But China’s pain is America’s gain, as it should lead to a reduction in geopolitical tensions and continued disinflation, both of which would be positive for the US stock market, he explained.

“China’s economy is in a property-led and fertility-led depression,” Yardeni said, adding that China is “the world’s largest nursing home.”

He highlighted that China experienced the lowest number of births on record in 2022 at 956,000, which is down 50% from 10 years ago.

Meanwhile, the fertility rate in China has been below 2.0 since 1991 and fell to 1.16 in 2021, meaning that parents aren’t having enough babies to replace themselves. The result is a shrinking population, with Yardeni observing that China peaked at 1.41 billion in 2021.

And the recent decline in China’s property values and stock market is especially painful for an aging population.

“Chinese consumers are likely to spend less and save more to offset the erosion of their wealth as their holdings in real estate and stocks depreciate,” Yardeni said.

While this is bad news for China, it benefits countries that import Chinese goods as it is helping fuel disinflation.

“China’s weak economy is good news for the US in particular, helping to moderate goods inflation without a recession here, a.k.a. ‘immaculate disinflation,” Yardeni explained.

To shore up China’s economy, the country needs to play nice with the rest of the global economy, and that should mean lowering geopolitical tensions.
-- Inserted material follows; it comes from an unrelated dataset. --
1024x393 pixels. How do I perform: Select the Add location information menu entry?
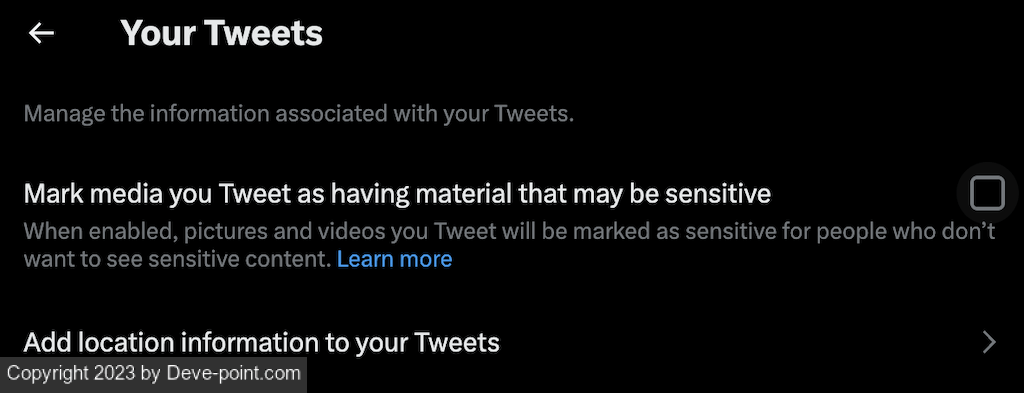click(x=512, y=342)
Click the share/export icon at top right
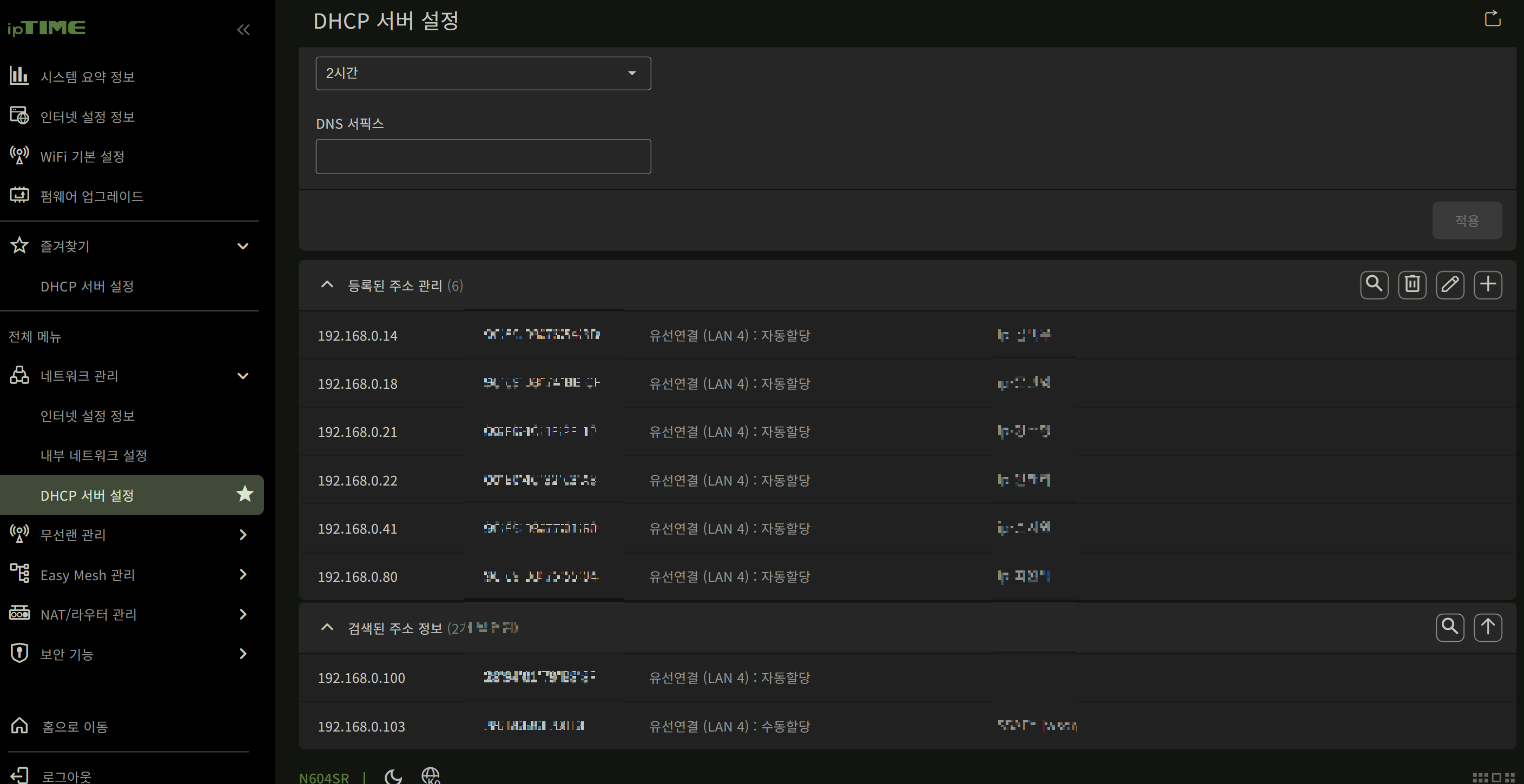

“It would be in China’s interest to attract more foreign direct investment to shore up its economy. To achieve that, the Chinese government may have to become less confrontational in matters of foreign affairs, especially vis-vis Taiwan,” he said.

The combination of continued disinflation and a reduction in geopolitical tensions is ultimately good news for the US stock market, according to Yardeni.